» ENUNCIADO
Indique se cada afirmação abaixo está de acordo com a reportagem sobre a lei de importunação sexual, respondendo sim ou não e citando literalmente as palavras da reportagem que decidem a questão. (a) A pena prevista para importunação sexual é mais severa que a de homicídio culposo. (b) A Folha obteve os dados da Secretaria da Segurança Pública por meio da Lei de Acesso à Informação. (c) O número de registros de importunação sexual corresponde fielmente à realidade.

Saiu no site FOLHA DE S.PAULO
Veja publicação original: Lei de importunação sexual completa 1 ano com 3.090 casos em SP
.
Demora na atualização de sistemas da Justiça e falta de conhecimento são desafios no combate ao crime
.
Por Júlia Zaremba e Paulo Gomes
.
É o que mostram dados da Secretaria da Segurança Pública de São Paulo obtidos pela Folha por meio da Lei de Acesso à Informação. Para comparação, foram registrados no mesmo período 2.980 boletins de ocorrência de estupros no estado.
.
O número de registros de importunação sexual não necessariamente reflete a realidade, já que vítimas nem sempre optam por denunciar o crime, por medo ou descrença no Estado.
.
A demora na atualização de sistemas de registro e a falta de conhecimento da nova lei por agentes públicos e pela população são alguns dos desafios que transcendem a tipificação do crime.
.
A importunação sexual é a prática de ato libidinoso contra alguém sem consentimento; inclui tocar em partes íntimas de outra pessoa e roçar a genitália, se masturbar ou ejacular em alguém.
.
A punição prevista é de 1 a 5 anos de reclusão, mais dura do que aquela para homicídio culposo (sem intenção de matar), cuja pena é de 1 a 3 anos.
.

» SEÇÃO DE DADOS
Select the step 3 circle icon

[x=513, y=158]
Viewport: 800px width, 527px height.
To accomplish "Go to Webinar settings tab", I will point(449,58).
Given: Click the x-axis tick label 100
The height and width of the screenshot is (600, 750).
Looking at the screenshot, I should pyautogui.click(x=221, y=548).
* * *
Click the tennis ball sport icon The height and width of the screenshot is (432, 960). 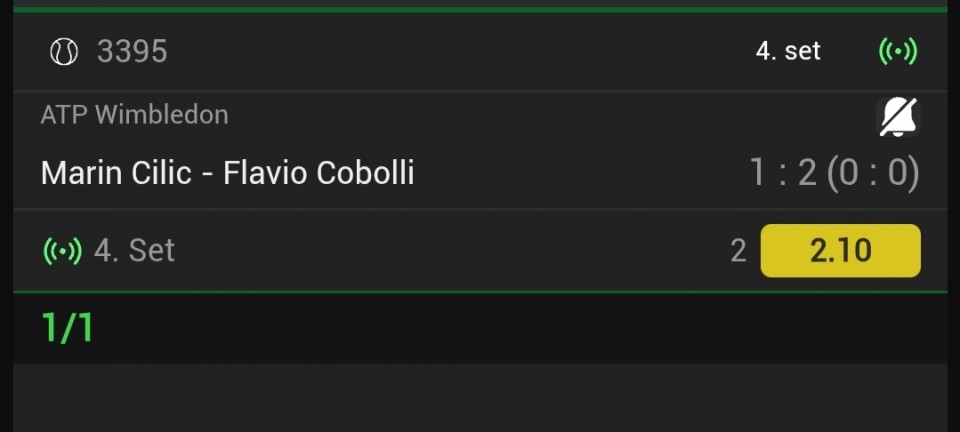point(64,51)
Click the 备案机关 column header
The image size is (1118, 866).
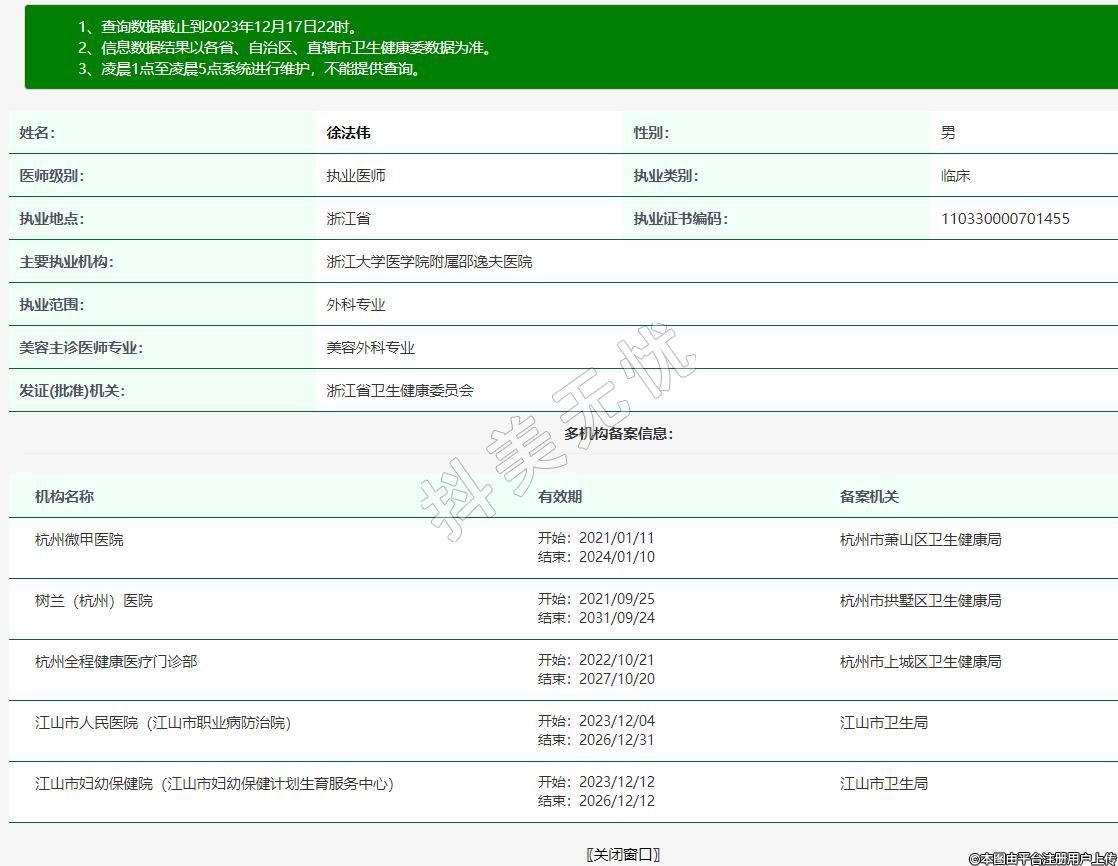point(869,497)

» RESOLUÇÃO
(a) Sim: "mais dura do que aquela para homicídio culposo".
(b) Sim: "obtidos pela Folha por meio da Lei de Acesso à Informação".
(c) Não: "não necessariamente reflete a realidade".